Pour exercer le métier d’interprète en langue des signes il faut parfois savoir voyager très loin. Dans l’espace bien sur mais aussi dans le temps, vers des lieux imaginaires, sur d’autres planètes…
Ainsi ma collègue originaire de la Nouvelle-Orléans, Shari Bernius a été embauchée il y a 1 an et demi par les producteurs du film "Planète des Singes – l’Affrontement" pour permettre aux homidés (humains et chimpanzés) de s’exprimer en langue des signes américaine (ASL).
En effet, pour ce nouvel opus, le réalisateur voulait montrer des singes doués d’une intelligence supérieure et sachant communiquer par signes ou pour certains par la voix. C’est pourquoi il a fait appel à Shari qui leur a enseigné les rudiments de l’ASL. Ainsi quand le méchant primate signe "nous pouvons les détruire, ils sont encore faibles", vous pouvez admirer le résultat de longues heures de travail hors-écran menées par Shari Bernius.
Comme elle l’explique, "pour les comédiens "humains", avant le tournage, j’ai travaillé de nombreuses heures avec eux, j’organisais notamment via Skype des sessions de formation".
Bien sur elle fut aussi présente sur le tournage, dans le parc d’attraction abandonné "Six Flags" qui a servi de décor au film, afin de poursuivre son enseignement, essayer de corriger leurs erreurs et suivre les changements dans le script souvent décidés à la dernière minute.
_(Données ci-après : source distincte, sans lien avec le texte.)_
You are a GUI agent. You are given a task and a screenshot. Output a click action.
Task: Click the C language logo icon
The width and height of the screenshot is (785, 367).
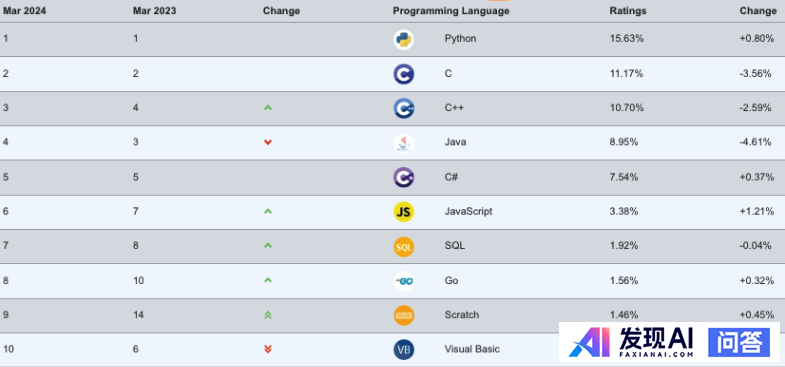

Si l’enseignement de l’ASL aux humains n’a pas posé trop de problème, elle a dû en revanche s’adapter pour les primates et travailler en partenariat étroit avec Terry Notary, leur éleveur. Ainsi, elle réalisait de courtes vidéos traduisant les phrases du scénario qu’ils étaient censés signer puis Terry faisait répéter ses jeunes apprentis comédiens chimpanzés en tenant compte de leur morphologie, de leur motricité, de leur mimique faciale, de leur façon de grogner…
Bref au final, comme le souligne Shari Bernius, c’était une langue des signes plus "primitive". "J’ai enseigné à Terry la langue des signes américaine et il m’a initié à la langue des signes singe !"
Aujourd’hui après avoir vu le film, comment juge-t-elle les performances en ASL de ses élèves primates et humains ?
"Après l’avant-première, Matt Reeves le réalisateur m’a demandé ce que je pensais du résultat. J’ai été clair avec lui, je lui ai dit qu’on avait foiré, que ça ne ressemblait à pas grand chose. C’était terrible, tandis que je regardais le film je n’arrêtais de me dire, mais ça ne veut rien dire, ce n’est pas du tout ce que je leur ai appris ! Puis en sortant de la séance j’ai enfin réalisé que c’était normal, après tout ils étaient censés s’exprimer en langue des singes et non des signes".